A questo punto appare opportuno evidenziare che non si tratta solo di una questione di preferenze editoriali, ma di una dinamica più profonda: quella di una Rai che sembra tutelare la rendita di posizione più che il valore dei contenuti. In altri termini, che fine fa la meritocrazia se a essere penalizzati sono format che indagano, approfondiscono e raccontano la realtà con strumenti giornalistici complessi, mentre si rafforza chi – come nel caso di Storie Italiane – si muove in un equilibrio pericolosamente labile tra informazione e intrattenimento. Su questo tema, sul caso Barzan e su quanto sta avvenendo in Rai abbiamo intervistato la parlamentare del Movimento Cinquestelle Dolores Bevilacqua.

– Secondo l’inchiesta in corso, Davide Barzan non è avvocato né risulta iscritto ad alcun albo, eppure per anni si è presentato come tale. Non è quantomeno allarmante che la Tv di Stato lo abbia promosso a “esperto fisso”?

È sicuramente allarmante e di certo non da servizio pubblico il fatto che un personaggio così discusso possa risultare non solo ospite fisso ma addirittura retribuito per le sue partecipazioni.

– La Rai, rispondendo alla sua interrogazione, ha confermato che Barzan è stato più volte ospite a Storie Italiane come esperto in materia. È azzardato supporre che sia stato anche retribuito e rimborsato? Nel caso, non sarebbe imbarazzante?

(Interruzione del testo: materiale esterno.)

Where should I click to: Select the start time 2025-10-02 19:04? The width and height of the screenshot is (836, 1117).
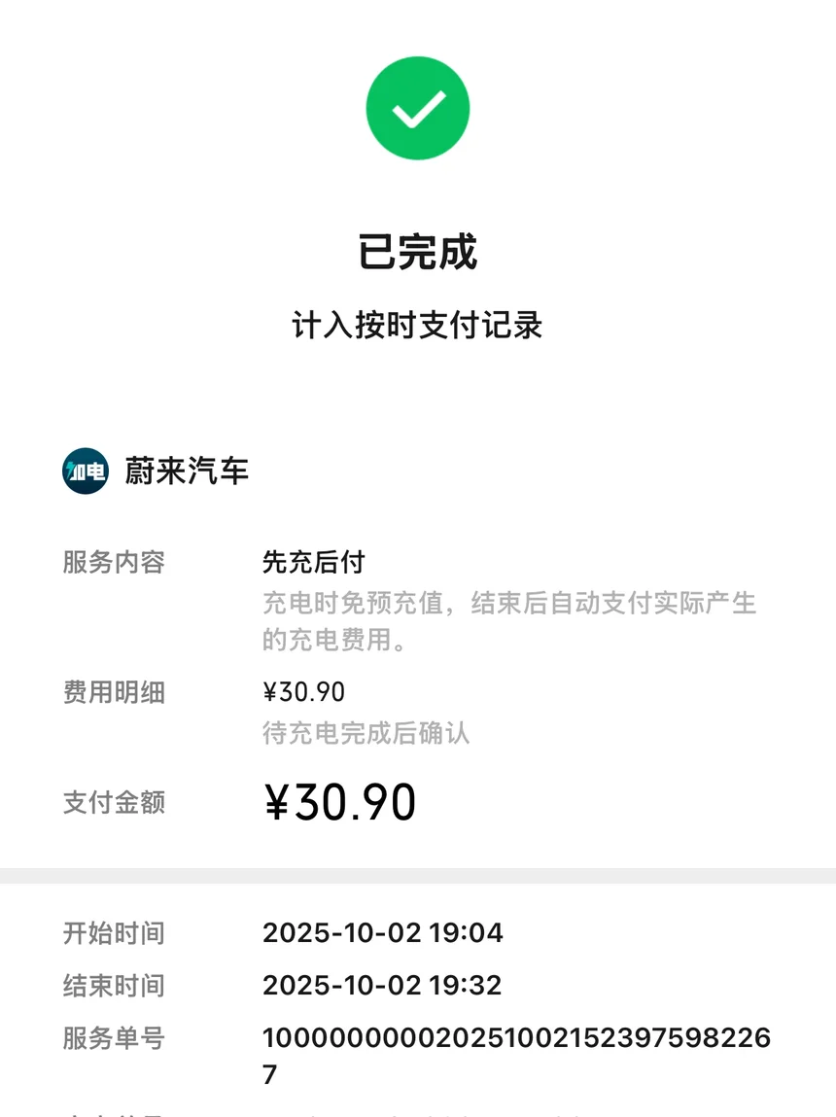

Al mio quesito posto in Commissione di vigilanza i vertici Rai non hanno risposto in merito all’eventuale rimborso. Per meglio dire non hanno negato che ci fosse stato un compenso, quindi anche la non risposta sembra essere un’ammissione implicita. Di certo hanno affermato di aver interrotto in maniera cautelativa la prosecuzione di ogni rapporto.

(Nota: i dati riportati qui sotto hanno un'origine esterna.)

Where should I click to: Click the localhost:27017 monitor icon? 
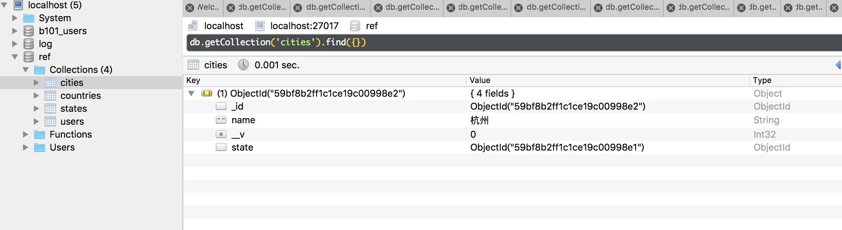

– Un simile caso non dovrebbe far scattare immediate sanzioni interne? O almeno una revisione dei criteri di selezione?

Beh, è esattamente quello che auspico. Di certo l’autocertificazione dei propri titoli sembra essere un criterio non sufficiente per garantire che il servizio pubblico possa incappare in certi errori.

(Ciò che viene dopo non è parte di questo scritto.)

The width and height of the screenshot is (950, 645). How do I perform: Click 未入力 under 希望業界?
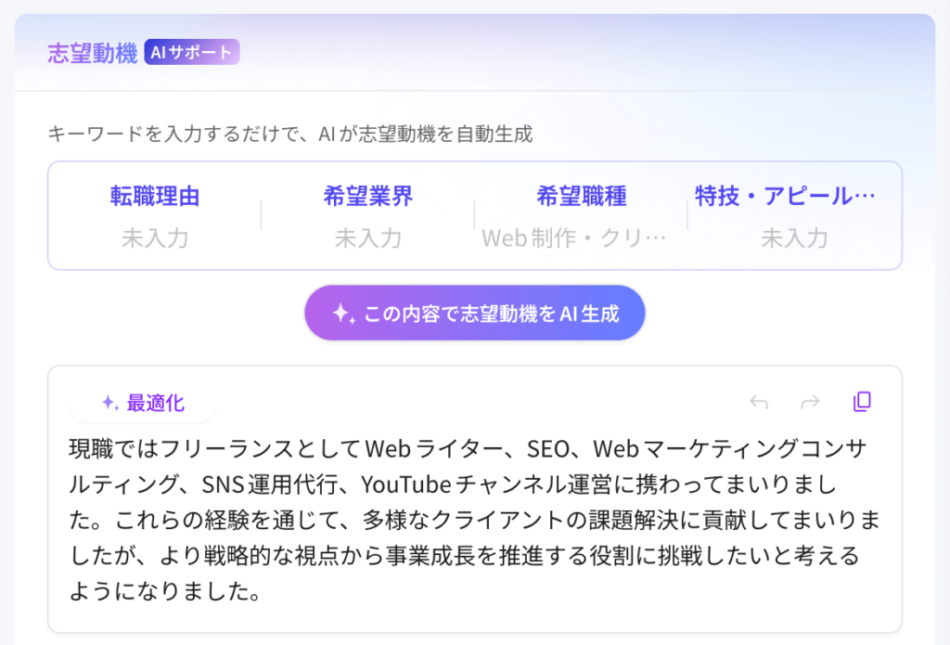[x=368, y=239]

– La ricorrenza di Barzan nel programma solleva dubbi sull’equilibrio editoriale di Storie Italiane e sulla leggerezza con cui vengono affidati ruoli di rilievo a figure discutibili. Non crede che, nel confine sottile tra show e informazione, questo format proceda con passo quanto meno incerto?

In verità serve avere chiarezza sui metodi e i criteri di individuazione di certe figure. Di certo qualcosa non ha funzionato, bisogna sicuramente individuare gli strumenti più opportuni per tenere al riparo da simili inciampi i programmi della Rai.

– In piena spending review, c’è il rischio di tagli su programmi come Report, Il Caffè, Tango, Generazione X—ma certe produzioni restano con due ore al giorno e un approfondimento in seconda serata. Non trova che tutto ciò sia poco meritocratico?

Denunciamo da mesi lo stallo in commissione di vigilanza. È diventato impossibile svolgere anche la più banale audizione che avrebbe consentito a noi commissari di evidenziare e discutere con i diretti responsabili e con i vertici della Rai su pratiche non esattamente attuative del contratto di servizio. Registriamo la debacle di ascolti, la perdita d’identità dei canali, uno su tutti Rai Tre, l’intervento a gamba tesa su programmi considerati scomodi dall’attuale maggioranza: possiamo senz’altro dire che attualmente nel servizio pubblico la meritocrazia abbia lasciato il posto all’amichettocrazia.

– Non vede il rischio concreto che si inneschino veri e propri processi mediatici, dove l’informazione abdica alla spettacolarizzazione?

Questa tematica attiene in primis alla deontologia professionale dei giornalisti. In particolare, poi, nel servizio pubblico sarebbe opportuno la massima cura nel maneggiare temi e argomenti così delicati e così di impatto sull’opinione pubblica. È chiaro che la Rai è chiamata a fare il possibile per essere all’altezza della sua mission.